- PASSAGE SHOWN
------------------------------------------------------------------------

In the first study applying a neuropsychological battery in a sample of individuals with schizophrenia compared to demographically balanced healthy controls, we found that patients were impaired across domains, with moderate to large effect sizes, but there was clear differential impairment in all episodic memory tests (Saykin et al., 1991, Fig. 2). This finding suggested the primacy of mesial temporal structures in the cognitive impairment associated with schizophrenia. Subsequent studies showed that the impairment can be seen already in first-episode, drug naïve patients (Saykin et al., 1994), which motivated studies to examine individuals in the prodromal phase of the disorder and even younger individuals at risk for psychosis. These results were replicated by multiple studies, as indicated in meta-analyses (e.g., Heinrichs & Zakzanis, 1998).

Fig. 2
figure 2

Neuropsychological profile (±SEM) on a traditional battery for patients with schizophrenia (n = 36) relative to healthy controls (n = 36) whose performance is set to zero. Functions are abstraction (ABS) , verbal cognitive (VBL) , spatial organization (SPT) , semantic memory (SME) , visual memory (VME) , verbal learning (LRN) , language (LNG), visual-motor processing and attention (VSM) , auditory processing and attention (AUD) , and motor speed and sequencing (MOT) (from Saykin et al., 1991, Fig. 1)

Neuroimaging Effects on Neuropsychology

Progress in neuropsychology has accelerated exponentially with the advent of neuroimaging. In the late 1970s and early 1980s, several methods became available for safely and reliably measuring brain function and structure in humans. Among the first methods was the Xenon-133 clearance technique , which demonstrated that cerebral blood flow (CBF) increases during cognitive activity compared to a resting (“default mode”) state, and that it increases more to the left hemisphere for a verbal-reasoning task and to the right hemisphere for a spatial task (Gur & Reivich, 1980). In the first study comparing males and females in CBF, we found in a sample of 62 young and healthy individuals that females had consistently higher values than males across conditions, including the resting (“default mode”) state, and greater right hemispheric activation than males for the spatial task, suggesting more effort (Gur et al., 1982, Fig. 3).

Fig. 3
figure 3

Initial slope (lS) index of cerebral gray matter blood flow to the left (solid lines) and right (dashed line) hemispheres for the total sample (left panel) and for right- and left-handed females (circles) and right- and left-handed males (squares) during resting baseline (R) and performance of verbal (V), and spatial tasks (S) (from Gur et al. 1982, Fig. 1)

------------------------------------------------------------------------

- RAW DATA
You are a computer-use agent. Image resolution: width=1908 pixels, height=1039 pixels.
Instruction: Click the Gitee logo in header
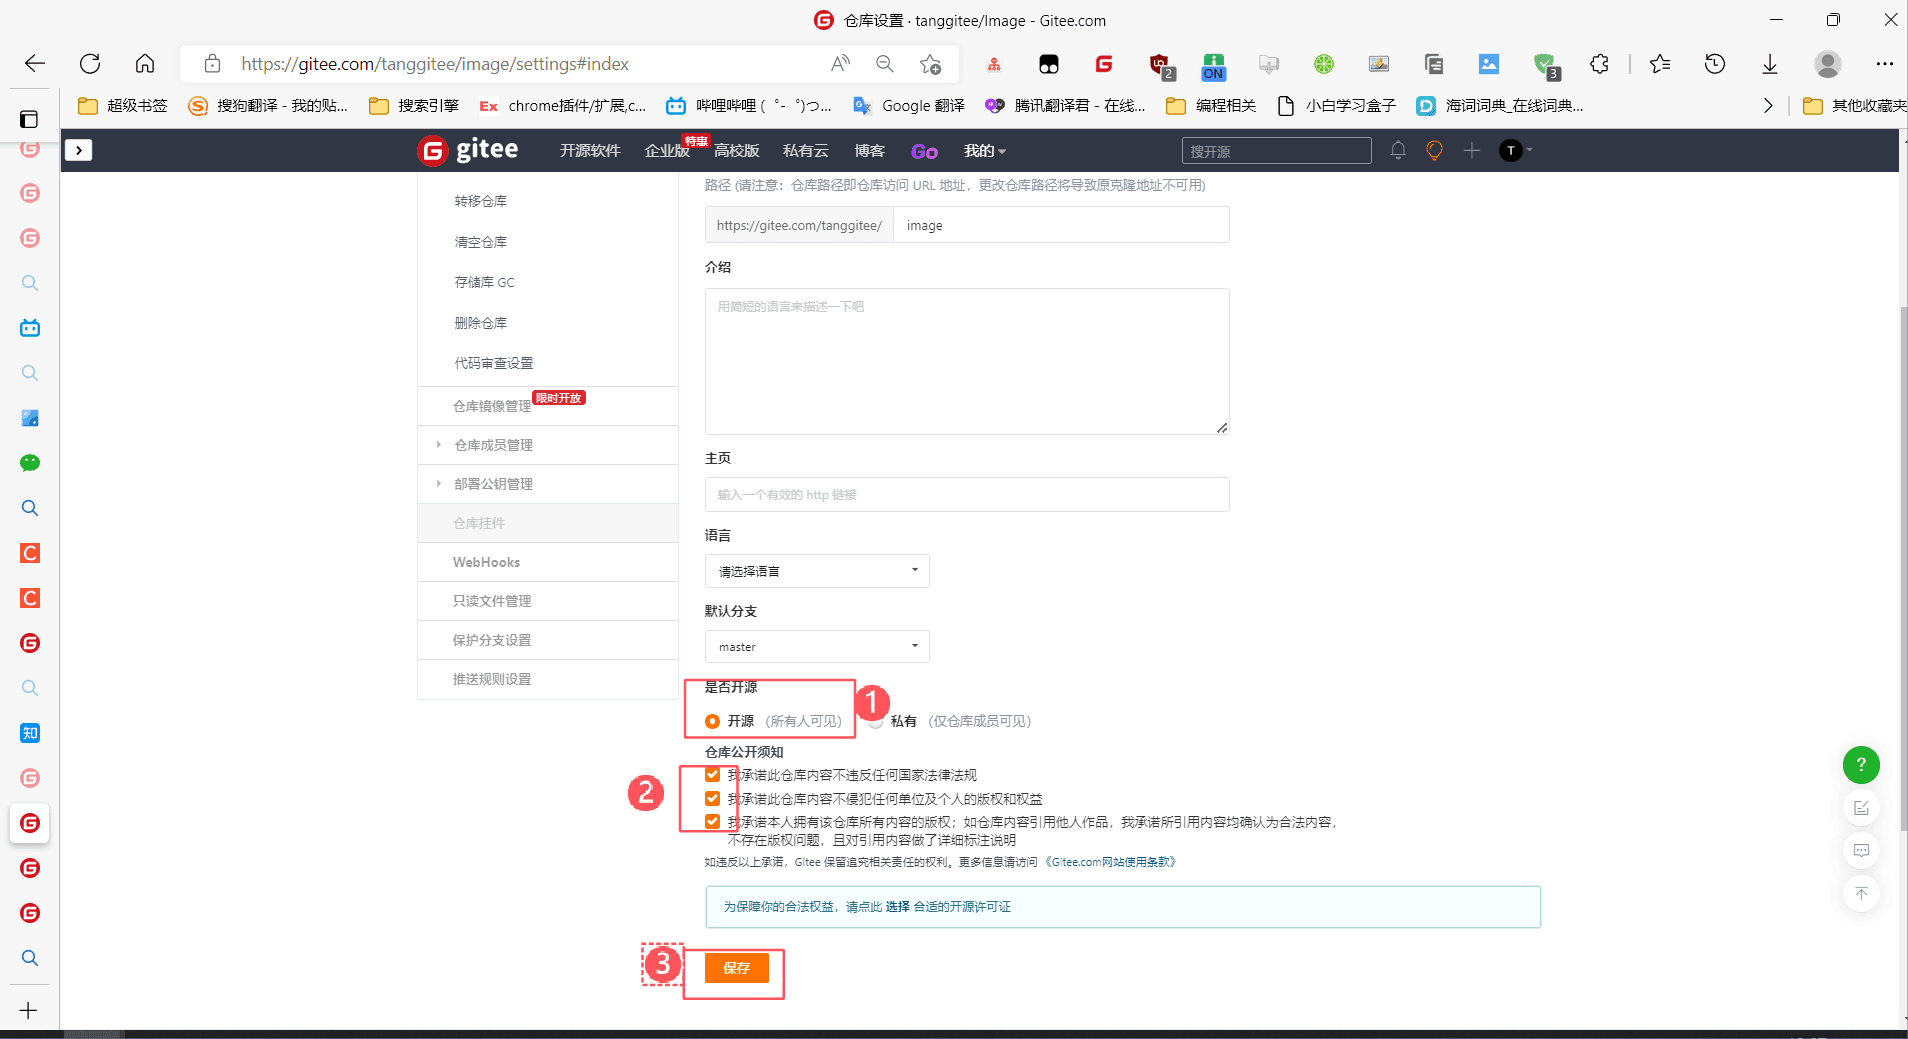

------------------------------------------------------------------------

- QUESTIONS ON THE MATERIAL
**a)** According to the passage on neuropsychology and neuroimaging, which technique was among the first to show that cerebral blood flow increases during cognitive activity?
**b)** Carry on the passage on neuropsychology and neuroimaging from the point where it stops.

- LIST OF ANSWERS
**a)** The Xenon-133 clearance technique.

**b)**
This methodology was augmented by positron emission tomography (PET), which allowed measurement of both CBF and metabolism with three-dimensional resolution. Spatial resolution was low (~1.5 cm) at the beginning but reaches 3–4 mm3 with modern devices. The introduction of magnetic resonance imaging (MRI) has vastly enhanced the scope and pace of research linking brain systems to behavior. Because it is non-invasive and does not expose research participants to ionizing radiation, MRI studies can be done in babies and children, which is not possible with the isotopic methods. Furthermore, advanced MRI methodology can generate multimodal information on the brain, with exquisite spatial resolution. MRI affords reliable volumetric data that can be segmented into brain compartments (gray matter, white matter, cerebrospinal fluid), and MRI sequences are available that provide information on white matter connectivity through diffusion tensor imaging (DTI), regional cerebral perfusion with arterial spin-labeling methods, and resting state connectivity and response to neurobehavioral probes with blood oxygenation level-dependent (BOLD) measures. Application of these methodologies has generated more precise models of brain system involvement in regulating behavior. For example, functional MRI (fMRI) studies have shown lateralized activation in homotopic regions for verbal and spatial complex cognitive tasks (Gur et al., 2000), with sex differences indicating more focal activation for males during the spatial task and for females in response to the verbal task, and activation of the frontal system when participants were deliberating ethical dilemmas (e.g., Avram et al., 2014; Schneider et al., 2013; Shenhav & Greene, 2014; Yoder & Decety, 2014).

Application of fMRI tasks in patients with psychosis has helped elucidate neurocognitive abnormalities and identify brain regions that show failure of recruitment associated with poor performance. For example, using the oddball paradigm where participants are requested to respond to an infrequent target with equally infrequent novel distracters, we found that patients with schizophrenia under-activated attentional network for targets and over-activated receptive regions for novel stimuli. These effects correlated with their failure to respond to targets and with neurocognitive measures of attention performance (Gur, Loughead, et al., 2007; Gur, Nimgaonkar, et al., 2007; Gur, Turetsky, et al., 2007; see also Ford et al., 2004).

While the focus of traditional neuropsychological measures was on “cold cognition,” activation studies have examined recruitment of brain regions in response to emotional stimuli, and these studies have reveled a cortico-limbic system that is engaged in emotion processing. Early studies have shown consistent sex differences, with females outperforming males across social cognition task. Correspondingly, females also show more focal and less extensive activation for a task requiring discrimination of facially expressed emotions (Fig. 4).

Fig. 4
figure 4

Activation maps for the contrast of the emotion identification task with baseline in males (top panel) and females (bottom panel) (based on data from Gur et al., 2002)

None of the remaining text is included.